CLINICAL OBSERVATIONS:
In the pre-screen, very slight irritation of the ears was shown by animals treated at 50% at Days 3 and 4, no further erythema was noted. Variations in ear thickness during the observation period were less than 25%. In the main study, no mortality occurred and no clinical signs of systemic toxicity were observed in the animals of the main study. Alopecia between the ears and neck was noted for all animals treated at 50% between Days 4 and 6, which was considered not to have a toxicologically significant effect on the activity of the nodes. In the main study, very slight or well defined erythema of the ears was shown by several animals treated at 25% and all animals treated at 50% between Days 2 and 5 but was considered not to have a toxicologically significant effect on the activity of the nodes.

BODY WEIGHTS:
Body weights and body weight gain of experimental animals remained in the same range as controls over the study period.

Any other information on results incl. tables

The majority of auricular lymph nodes were considered normal in size, except for the nodes in one animal treated at 25% and all animals treated at 50%, which were considered enlarged. No macroscopic abnormalities of the surrounding area were noted for any of the animals.
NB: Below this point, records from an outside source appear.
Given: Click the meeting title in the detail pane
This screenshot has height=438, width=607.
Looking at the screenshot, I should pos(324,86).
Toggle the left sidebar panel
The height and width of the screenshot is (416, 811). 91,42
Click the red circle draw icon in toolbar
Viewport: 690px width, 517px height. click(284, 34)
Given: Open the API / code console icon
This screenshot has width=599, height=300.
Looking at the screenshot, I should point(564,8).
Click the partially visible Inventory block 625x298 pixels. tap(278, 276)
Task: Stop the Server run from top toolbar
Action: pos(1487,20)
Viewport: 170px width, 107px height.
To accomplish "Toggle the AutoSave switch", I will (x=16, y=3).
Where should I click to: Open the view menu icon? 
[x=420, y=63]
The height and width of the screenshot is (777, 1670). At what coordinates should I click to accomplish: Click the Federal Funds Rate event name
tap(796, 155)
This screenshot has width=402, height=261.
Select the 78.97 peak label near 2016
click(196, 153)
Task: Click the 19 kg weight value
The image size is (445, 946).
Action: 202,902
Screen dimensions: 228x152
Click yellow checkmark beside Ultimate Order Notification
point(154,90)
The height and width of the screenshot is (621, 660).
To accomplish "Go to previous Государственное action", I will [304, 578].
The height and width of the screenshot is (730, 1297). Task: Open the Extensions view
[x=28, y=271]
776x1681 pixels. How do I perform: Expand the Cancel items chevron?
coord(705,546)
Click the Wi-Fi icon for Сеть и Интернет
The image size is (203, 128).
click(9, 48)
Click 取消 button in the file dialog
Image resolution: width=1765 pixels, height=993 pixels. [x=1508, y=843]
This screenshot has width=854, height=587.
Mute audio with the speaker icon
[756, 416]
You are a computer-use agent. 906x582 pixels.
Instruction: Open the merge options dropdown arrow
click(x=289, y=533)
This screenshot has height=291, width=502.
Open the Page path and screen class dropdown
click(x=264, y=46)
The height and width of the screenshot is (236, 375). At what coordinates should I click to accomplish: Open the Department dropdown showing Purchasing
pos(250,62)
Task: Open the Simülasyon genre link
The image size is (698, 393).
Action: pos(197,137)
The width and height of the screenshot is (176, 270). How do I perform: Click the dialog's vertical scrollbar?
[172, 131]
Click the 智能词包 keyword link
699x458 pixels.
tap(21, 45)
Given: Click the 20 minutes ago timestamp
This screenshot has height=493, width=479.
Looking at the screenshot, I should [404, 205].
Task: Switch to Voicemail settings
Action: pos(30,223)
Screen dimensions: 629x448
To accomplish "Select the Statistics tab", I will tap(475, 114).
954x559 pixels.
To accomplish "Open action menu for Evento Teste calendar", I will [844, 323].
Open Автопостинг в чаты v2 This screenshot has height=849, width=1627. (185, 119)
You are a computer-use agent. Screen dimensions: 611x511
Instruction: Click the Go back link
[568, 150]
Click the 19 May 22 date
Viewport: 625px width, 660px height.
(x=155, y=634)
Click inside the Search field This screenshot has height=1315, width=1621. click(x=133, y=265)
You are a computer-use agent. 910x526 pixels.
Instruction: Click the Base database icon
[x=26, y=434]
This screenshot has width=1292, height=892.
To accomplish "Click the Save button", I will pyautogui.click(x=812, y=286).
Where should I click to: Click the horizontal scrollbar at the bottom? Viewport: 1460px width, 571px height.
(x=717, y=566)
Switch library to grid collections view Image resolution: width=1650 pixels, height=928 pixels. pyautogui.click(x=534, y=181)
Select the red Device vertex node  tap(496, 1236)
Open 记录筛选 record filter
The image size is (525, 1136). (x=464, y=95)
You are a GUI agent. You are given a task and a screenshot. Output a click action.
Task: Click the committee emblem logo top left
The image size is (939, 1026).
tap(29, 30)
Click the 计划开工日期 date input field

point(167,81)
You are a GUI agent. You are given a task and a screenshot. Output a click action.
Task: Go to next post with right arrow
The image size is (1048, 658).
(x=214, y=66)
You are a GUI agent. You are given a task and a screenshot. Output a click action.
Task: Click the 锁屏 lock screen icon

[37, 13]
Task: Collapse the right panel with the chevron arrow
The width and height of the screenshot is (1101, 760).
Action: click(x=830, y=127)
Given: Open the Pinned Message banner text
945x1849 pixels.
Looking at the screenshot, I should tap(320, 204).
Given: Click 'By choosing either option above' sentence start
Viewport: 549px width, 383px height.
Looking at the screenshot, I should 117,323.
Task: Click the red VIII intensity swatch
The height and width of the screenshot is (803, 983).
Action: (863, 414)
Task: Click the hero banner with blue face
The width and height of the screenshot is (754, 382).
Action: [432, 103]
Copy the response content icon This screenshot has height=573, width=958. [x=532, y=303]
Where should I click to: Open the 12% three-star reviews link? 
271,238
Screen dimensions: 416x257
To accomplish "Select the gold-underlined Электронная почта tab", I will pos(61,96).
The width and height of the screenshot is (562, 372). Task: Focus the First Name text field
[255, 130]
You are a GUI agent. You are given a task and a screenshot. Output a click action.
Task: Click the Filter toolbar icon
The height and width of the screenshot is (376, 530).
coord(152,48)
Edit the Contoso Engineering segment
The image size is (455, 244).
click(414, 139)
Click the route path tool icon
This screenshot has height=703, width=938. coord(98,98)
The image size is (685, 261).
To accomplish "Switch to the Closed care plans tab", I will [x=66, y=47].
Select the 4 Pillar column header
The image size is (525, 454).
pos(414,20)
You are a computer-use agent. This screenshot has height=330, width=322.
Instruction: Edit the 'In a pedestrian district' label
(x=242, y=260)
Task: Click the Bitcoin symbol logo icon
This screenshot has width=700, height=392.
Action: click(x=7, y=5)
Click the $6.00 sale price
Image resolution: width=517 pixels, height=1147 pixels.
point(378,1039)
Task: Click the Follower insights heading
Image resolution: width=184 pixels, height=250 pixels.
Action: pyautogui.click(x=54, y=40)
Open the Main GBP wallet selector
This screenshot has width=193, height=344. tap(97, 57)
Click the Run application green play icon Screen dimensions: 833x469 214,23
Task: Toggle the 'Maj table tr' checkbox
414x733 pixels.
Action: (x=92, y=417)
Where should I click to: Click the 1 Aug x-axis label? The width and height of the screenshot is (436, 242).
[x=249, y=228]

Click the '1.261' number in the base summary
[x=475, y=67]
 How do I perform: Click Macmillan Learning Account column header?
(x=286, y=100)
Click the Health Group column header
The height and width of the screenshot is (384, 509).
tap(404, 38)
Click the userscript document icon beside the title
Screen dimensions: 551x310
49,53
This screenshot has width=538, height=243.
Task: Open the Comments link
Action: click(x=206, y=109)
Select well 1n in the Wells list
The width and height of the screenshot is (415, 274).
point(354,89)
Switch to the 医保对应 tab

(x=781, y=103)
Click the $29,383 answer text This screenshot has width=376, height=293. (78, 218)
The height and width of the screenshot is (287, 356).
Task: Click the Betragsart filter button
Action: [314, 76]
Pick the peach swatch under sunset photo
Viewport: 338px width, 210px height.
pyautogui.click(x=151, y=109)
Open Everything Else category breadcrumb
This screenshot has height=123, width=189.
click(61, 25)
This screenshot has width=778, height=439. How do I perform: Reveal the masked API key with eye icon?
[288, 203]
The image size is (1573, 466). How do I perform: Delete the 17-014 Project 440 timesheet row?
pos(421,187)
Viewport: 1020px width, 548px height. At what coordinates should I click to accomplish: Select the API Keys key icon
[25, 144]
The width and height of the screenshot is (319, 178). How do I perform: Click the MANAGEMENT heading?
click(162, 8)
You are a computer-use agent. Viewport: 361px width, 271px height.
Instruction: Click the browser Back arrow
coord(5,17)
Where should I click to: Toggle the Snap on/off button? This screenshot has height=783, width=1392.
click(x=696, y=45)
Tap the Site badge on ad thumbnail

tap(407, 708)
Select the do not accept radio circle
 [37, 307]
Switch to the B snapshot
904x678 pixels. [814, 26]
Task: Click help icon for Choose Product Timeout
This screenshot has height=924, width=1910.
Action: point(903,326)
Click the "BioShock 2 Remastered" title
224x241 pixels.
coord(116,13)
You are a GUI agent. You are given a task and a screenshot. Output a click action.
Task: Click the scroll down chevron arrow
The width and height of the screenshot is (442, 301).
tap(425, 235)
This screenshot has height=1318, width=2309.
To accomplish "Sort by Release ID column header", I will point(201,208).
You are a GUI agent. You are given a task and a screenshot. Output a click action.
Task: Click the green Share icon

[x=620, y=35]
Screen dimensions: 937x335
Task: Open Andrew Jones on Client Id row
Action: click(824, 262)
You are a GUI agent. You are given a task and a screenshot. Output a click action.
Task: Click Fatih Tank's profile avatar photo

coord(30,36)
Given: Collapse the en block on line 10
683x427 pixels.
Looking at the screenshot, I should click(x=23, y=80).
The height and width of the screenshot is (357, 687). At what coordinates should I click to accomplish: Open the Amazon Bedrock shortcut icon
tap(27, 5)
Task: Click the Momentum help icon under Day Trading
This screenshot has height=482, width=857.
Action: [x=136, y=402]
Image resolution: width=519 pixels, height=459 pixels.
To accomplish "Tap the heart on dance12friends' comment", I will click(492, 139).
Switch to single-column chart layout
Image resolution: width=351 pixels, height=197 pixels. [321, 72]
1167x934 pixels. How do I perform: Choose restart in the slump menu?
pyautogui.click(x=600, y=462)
Applicant's summary and conclusion

Interpretation of results:

GHS criteria not met

Conclusions:

As all SI values were <3, the EC3 was calculated to be >3. CLP criteria for classification are not met.

Executive summary:

The objective of this study was to evaluate whether the test material [Epoxypropyl neodecanoate, oligomeric reaction products with cyclohexane-1,2-dicarboxylic anhydride and propylidenetrimethanol] shows skin sensitisation potential in mice after three epidermal exposures (LLNA, OECD 429). Test material concentrations selected for the main study were based on the results of a pre-test. In the main study, three experimental groups of five female CBA/J mice were treated with concentrations of 10, 25 or 50% w/w on three consecutive days, by open application on the ears. Five vehicle control animals were similarly treated, but with the vehicle alone (acetone/olive oil (4:1 v/v)). Three days after the last exposure, all animals were injected with 3H-methyl thymidine and after five hours the draining (auricular) lymph nodes were excised and pooled for each animal. After precipitating the DNA of the lymph node cells, radioactivity measurements were performed. Activity was expressed as the number of disintegrations per minute (dpm) and a stimulation index (SI) was subsequently calculated for each group. The majority of auricular lymph nodes were considered normal in size, except for the nodes in some of the animals treated at 25% and all animals treated at 50%, which appeared larger in size as compared to the other treated groups. No macroscopic abnormalities of the surrounding area were noted for any of the animals. Mean dpm values for the experimental groups treated with concentrations of 10, 25 and 50% were 566, 583 and 1076, respectively. The mean dpm value for the vehicle control group was 414. SI values calculated for the test material concentrations of 10%, 25% and 50% were therefore 1.4, 1.4 and 2.6, respectively. As all of the SI values were <3, the test material was not considered to have skin sensitisation potential. The EC3 value exceeds 50%. A six-month reliability check with alpha-hexylcinnamaldehyde confirmed the sensitivity of the assay.